Re: Support for N synchronous standby servers - take 2

From: Masahiko Sawada <sawada(dot)mshk(at)gmail(dot)com>
To: Michael Paquier <michael(dot)paquier(at)gmail(dot)com>
Cc: Alvaro Herrera <alvherre(at)2ndquadrant(dot)com>, Kyotaro HORIGUCHI <horiguchi(dot)kyotaro(at)lab(dot)ntt(dot)co(dot)jp>, Thomas Munro <thomas(dot)munro(at)enterprisedb(dot)com>, Masao Fujii <masao(dot)fujii(at)gmail(dot)com>, Beena Emerson <memissemerson(at)gmail(dot)com>, Josh Berkus <josh(at)agliodbs(dot)com>, Robert Haas <robertmhaas(at)gmail(dot)com>, Amit Kapila <amit(dot)kapila16(at)gmail(dot)com>, PostgreSQL mailing lists <pgsql-hackers(at)postgresql(dot)org>
Subject: Re: Support for N synchronous standby servers - take 2
Date: 2016-01-18 16:40:04
Message-ID: CAD21AoBFJa74VS+fJ_f4Mp+JzGBWwLSWZc26poMKtbUnyayKTg@mail.gmail.com
Views: Raw Message | Whole Thread | Download mbox | Resend email
Thread:
Lists: pgsql-hackers

On Mon, Jan 18, 2016 at 1:20 PM, Michael Paquier
<michael(dot)paquier(at)gmail(dot)com> wrote:
> On Sun, Jan 17, 2016 at 11:09 PM, Masahiko Sawada <sawada(dot)mshk(at)gmail(dot)com> wrote:
>> On Wed, Jan 13, 2016 at 1:54 AM, Alvaro Herrera wrote:
>> * Confirm value of pg_stat_replication.sync_state (sync, async or potential)
>> * Confirm that the data is synchronously replicated to multiple
>> standbys in same cases.
>> * case 1 : The standby which is not listed in s_s_name, is down
>> * case 2 : The standby which is listed in s_s_names but potential
>> standby, is down
>> * case 3 : The standby which is considered as sync standby, is down.
>> * Standby promotion
>>
>> In order to confirm that the commit isn't done in case #3 forever
>> unless new sync standby is up, I think we need the framework that
>> cancels executing query.
>> That is, what I'm planning is,
>> 1. Set up master server (s_s_name = '2, standby1, standby2)
>> 2. Set up two standby servers
>> 3. Standby1 is down
>> 4. Create some contents on master (But transaction is not committed)
>> 5. Cancel the #4 query. (Also confirm that the flush location of only
>> standby2 makes progress)
>
> This will need some thinking and is not as easy as it sounds.
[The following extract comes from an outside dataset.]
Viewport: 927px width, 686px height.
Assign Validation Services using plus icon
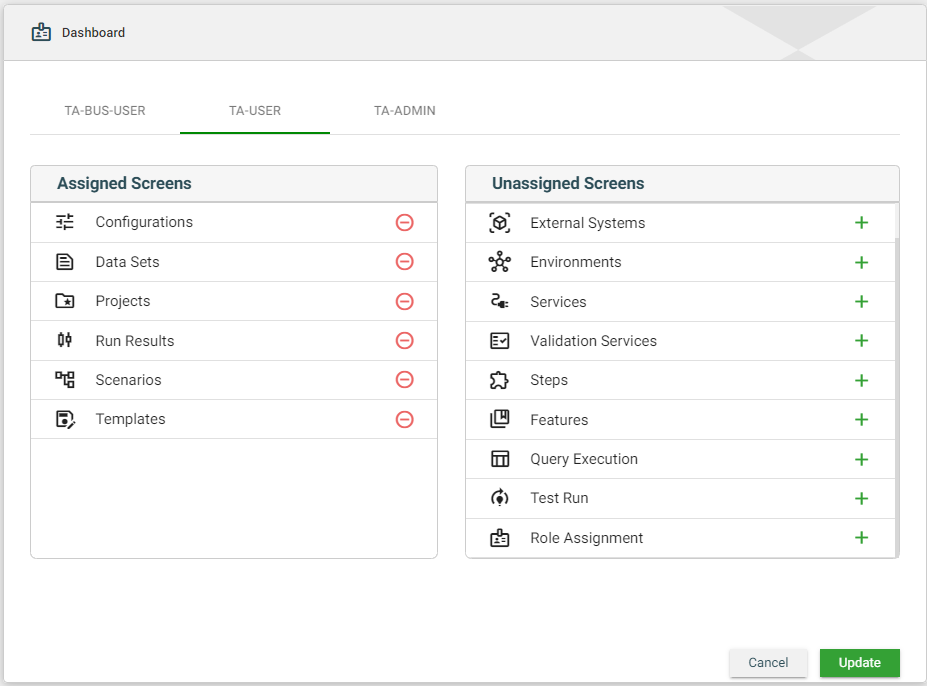(x=861, y=341)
There is
> no way to hold on a connection after executing a query in the current
> TAP infrastructure. You are just mentioning case 3, but actually cases
> 1 and 2 are falling into the same need: if there is a failure we want
> to be able to not be stuck in the test forever and have a way to
> cancel a query execution at will. TAP uses psql -c to execute any sql
> queries, but we would need something that is far lower-level, and that
> would be basically using the perl driver for Postgres or an equivalent
> here.
>
> Honestly for those tests I just thought that we could get to something
> reliable by just looking at how each sync replication setup reflects
> in pg_stat_replication as the flow is really getting complicated,
> giving to the user a clear representation at SQL level of what is
> actually occurring in the server depending on the configuration used
> being important here.

I see.
We could check the transition of sync_state in pg_stat_replication.
I think it means that it tests for each replication method (switching
state) rather than synchronization of replication.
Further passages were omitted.